# U.S. Medical Insurance Costs

Source: insurance.csv

'insurance.csv' provides insurance data in table format. There are 1338 datapoints.

Each datapoint includes: Age, Sex, BMI, Children, Smoker, Region, Charges

What could be interesting to analyze:
1. What are the statistics about the dataset? Averages, mins, maxs, etc.
2. What has the greatest impact on insurance cost? Smoker? BMI?
3. Which age group pays most?
4. Are there gender differences in smoker characteristics?
5. Regions represent equally?

- Read in data as dictionary
- calculate statistical metrics and class counts for floating point data to get an idea of the data distribution
- calculate average charges for smokers/non-smokers
- calculate average charges for normal/high BMI (<25, >=25)
- calculate average charges for different age groups (10-20, 21-30, 31-40, ...)
- count no. of female/male in smoker classes 
- count regions

In [132]:
# Reading in the data
# better with DictReader?
import csv

mic_dict = {"Age": [],"Sex": [], "BMI": [], "Children": [], "Smoker": [], "Region": [], "Charges": []}
with open('insurance.csv', newline='') as datafile:
    data_dict = csv.DictReader(datafile)
    print(data_dict.fieldnames)
    for row in data_dict:
        mic_dict["Age"].append(float(row["age"]))
        mic_dict["Sex"].append(row["sex"])
        mic_dict["BMI"].append(float(row["bmi"]))
        mic_dict["Children"].append(int(row["children"]))
        mic_dict["Smoker"].append(row["smoker"])
        mic_dict["Region"].append(row["region"])
        mic_dict["Charges"].append(float(row["charges"]))

['age', 'sex', 'bmi', 'children', 'smoker', 'region', 'charges']

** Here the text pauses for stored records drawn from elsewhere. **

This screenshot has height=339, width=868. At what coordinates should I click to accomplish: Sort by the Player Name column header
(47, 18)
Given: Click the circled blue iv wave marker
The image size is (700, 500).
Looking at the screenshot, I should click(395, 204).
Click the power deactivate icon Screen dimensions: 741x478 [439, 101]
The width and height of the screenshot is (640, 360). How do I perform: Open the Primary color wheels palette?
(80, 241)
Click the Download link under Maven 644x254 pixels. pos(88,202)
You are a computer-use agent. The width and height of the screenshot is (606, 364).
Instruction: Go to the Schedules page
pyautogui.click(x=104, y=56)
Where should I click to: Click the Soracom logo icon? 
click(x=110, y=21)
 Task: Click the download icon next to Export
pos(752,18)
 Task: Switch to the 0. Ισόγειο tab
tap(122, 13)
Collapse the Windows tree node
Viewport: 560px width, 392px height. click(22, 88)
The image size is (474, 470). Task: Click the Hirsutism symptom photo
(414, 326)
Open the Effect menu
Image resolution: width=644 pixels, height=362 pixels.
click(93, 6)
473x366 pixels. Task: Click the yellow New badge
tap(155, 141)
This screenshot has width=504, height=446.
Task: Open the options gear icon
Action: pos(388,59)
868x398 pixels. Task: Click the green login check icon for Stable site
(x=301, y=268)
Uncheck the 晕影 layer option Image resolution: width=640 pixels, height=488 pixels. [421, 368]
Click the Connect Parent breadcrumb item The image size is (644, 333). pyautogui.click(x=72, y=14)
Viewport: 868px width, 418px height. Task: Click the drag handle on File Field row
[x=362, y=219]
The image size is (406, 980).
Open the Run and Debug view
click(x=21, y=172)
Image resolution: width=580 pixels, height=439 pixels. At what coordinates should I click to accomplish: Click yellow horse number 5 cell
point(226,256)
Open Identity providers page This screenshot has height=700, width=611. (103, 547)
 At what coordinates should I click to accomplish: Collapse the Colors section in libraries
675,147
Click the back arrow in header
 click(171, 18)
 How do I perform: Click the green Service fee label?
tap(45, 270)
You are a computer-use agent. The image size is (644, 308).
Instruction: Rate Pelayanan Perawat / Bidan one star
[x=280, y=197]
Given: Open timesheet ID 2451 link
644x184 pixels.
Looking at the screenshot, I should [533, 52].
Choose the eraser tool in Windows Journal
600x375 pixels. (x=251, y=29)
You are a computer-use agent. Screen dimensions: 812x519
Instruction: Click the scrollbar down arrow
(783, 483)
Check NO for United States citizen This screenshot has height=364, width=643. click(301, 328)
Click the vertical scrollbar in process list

### Investigation #1: Data characteristics

- calculate statistical metrics for float data BMI, Age, Children, Charges
- assign data into classes and check distribution

In [118]:
# The aim is to write a generic function that can be used for several parameters.
# Input: dict, parameter, class definitions (in dict form)
# Output: [average, min, max, median], class distribution 
def calculate_average(mic_dict, parameter, classes):
    # statistical metrics
    data = mic_dict[parameter]
    average = sum(data)/len(data)
    median = sorted(data)[round(len(data)/2)]
    vmin = min(data)
    vmax = max(data)
    print("Statistical metrics:")
    print("Average: {}, Median: {}, Min: {}, Max: {}".format(average, median, vmin, vmax))
    
    # class distribution
    print("Classes:")
    cvalues = list(classes.values())
    class_dict = classes
    for i in range(len(cvalues)):
        if i < len(cvalues)-1:
            lower = cvalues[i]
            upper = cvalues[i+1]
            data_filtered = [d for d in data if d >= lower and d < upper
            print("Class {}: {} <= x < {} -> {}".format(list(classes.keys())[i], lower, upper, len(data_filtered)))
        else:
            lower = cvalues[i]
            data_filtered = [d for d in data if d >= lower]
            print("Class {}: {} <= x -> {}".format(list(classes.keys())[i], lower, len(data_filtered)))
        class_dict[list(classes.keys())[i]] = len(data_filtered)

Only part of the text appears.